For my last customer I had to detect queries with a large bitmap index scan. I can do it with a combination of pg_stat_statements and log checking, but this work is not very friendly.

My current idea is to have some extension that can be tran for generally specified executor nodes.

Sometimes I can say - I need to know all queries that does seq scan over tabx where tuples processed > N. In other cases can be interesting to know the queries that uses index x for bitmap index scan,
 

That being said, a few comments on the patch:

-       (auto_explain_log_min_duration >= 0 && \
+       ((auto_explain_log_min_duration >= 0 || auto_explain_log_seqscan != -1) && \
Is there a reason to not follow the existing code and check for >= 0?

+       DefineCustomIntVariable("auto_explain.log_seqscan",
It's only a matter of time before another node is proposed for logging, and
then we'll be stuck adding log_XXXnode GUCs.  Is there a more future-proof way
to do this?

+       "Sets the minimum tuples produced by sequantial scans which plans will be logged",
s/sequantial/sequential/

-       es->analyze = (queryDesc->instrument_options && auto_explain_log_analyze);
+       es->analyze = (queryDesc->instrument_options && (auto_explain_log_analyze || auto_explain_log_seqscan != -1));
Turning on ANALYZE when log_analyze isn't set to True is a no-no IMO.
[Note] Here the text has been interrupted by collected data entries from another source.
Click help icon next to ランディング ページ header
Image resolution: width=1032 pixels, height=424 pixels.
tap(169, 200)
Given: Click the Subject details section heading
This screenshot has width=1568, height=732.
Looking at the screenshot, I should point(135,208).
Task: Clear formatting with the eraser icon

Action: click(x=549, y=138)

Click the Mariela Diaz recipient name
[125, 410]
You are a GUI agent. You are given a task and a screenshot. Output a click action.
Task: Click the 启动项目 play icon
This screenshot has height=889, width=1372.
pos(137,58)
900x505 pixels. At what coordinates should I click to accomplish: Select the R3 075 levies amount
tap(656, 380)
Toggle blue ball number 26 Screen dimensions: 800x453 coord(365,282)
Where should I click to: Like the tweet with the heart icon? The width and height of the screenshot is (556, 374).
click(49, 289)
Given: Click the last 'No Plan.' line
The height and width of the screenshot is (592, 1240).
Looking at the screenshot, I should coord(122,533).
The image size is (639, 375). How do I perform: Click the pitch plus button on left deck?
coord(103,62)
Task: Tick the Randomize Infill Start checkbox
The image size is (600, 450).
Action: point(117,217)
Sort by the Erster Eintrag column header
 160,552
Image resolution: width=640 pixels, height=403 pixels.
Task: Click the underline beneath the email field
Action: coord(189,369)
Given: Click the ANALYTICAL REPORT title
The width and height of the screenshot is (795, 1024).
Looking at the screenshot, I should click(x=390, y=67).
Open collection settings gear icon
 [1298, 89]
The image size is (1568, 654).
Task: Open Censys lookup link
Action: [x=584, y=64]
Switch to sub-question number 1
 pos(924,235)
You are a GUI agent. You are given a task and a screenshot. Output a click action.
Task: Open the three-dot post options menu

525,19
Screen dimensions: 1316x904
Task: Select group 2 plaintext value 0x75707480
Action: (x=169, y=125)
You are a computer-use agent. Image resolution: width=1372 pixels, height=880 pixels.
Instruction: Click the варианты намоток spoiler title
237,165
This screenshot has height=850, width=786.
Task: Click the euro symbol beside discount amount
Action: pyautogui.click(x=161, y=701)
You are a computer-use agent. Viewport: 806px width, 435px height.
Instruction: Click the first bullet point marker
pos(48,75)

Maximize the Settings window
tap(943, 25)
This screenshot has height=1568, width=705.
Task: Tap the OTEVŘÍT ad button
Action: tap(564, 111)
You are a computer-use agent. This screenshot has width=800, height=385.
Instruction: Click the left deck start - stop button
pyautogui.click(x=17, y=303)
+ * Colllect relations where log_seqscan limit was exceeded
s/Colllect/Collect/

+       if (*relnames.data != '\0')
+               appendStringInfoString(&relnames, ",");
This should use appendStringInfoChar instead.

+       (errmsg("duration: %.3f ms, over limit seqscans: %s, plan:\n%s",
The "over limit" part is superfluous since it otherwise wouldn't be logged.  If
we're prefixing something wouldn't it be more helpful to include the limit,
like: "seqscans >= %d tuples returned:".  I'm not a fan of "seqscans" but
spelling it out is also quite verbose and this is grep-able.

Documentation and tests are also missing

Unfortunately, this idea is not well prepared. My patch was a proof concept - but I think so it is not a good start point. Maybe it needs some tracing API on executor level and some tool like "perf top", but for executor. Post execution analysis is not a good direction with big overhead, and mainly it is not friendly in critical situations. I need some handy tool like perf, but for executor nodes. I don't know how to do it effectively.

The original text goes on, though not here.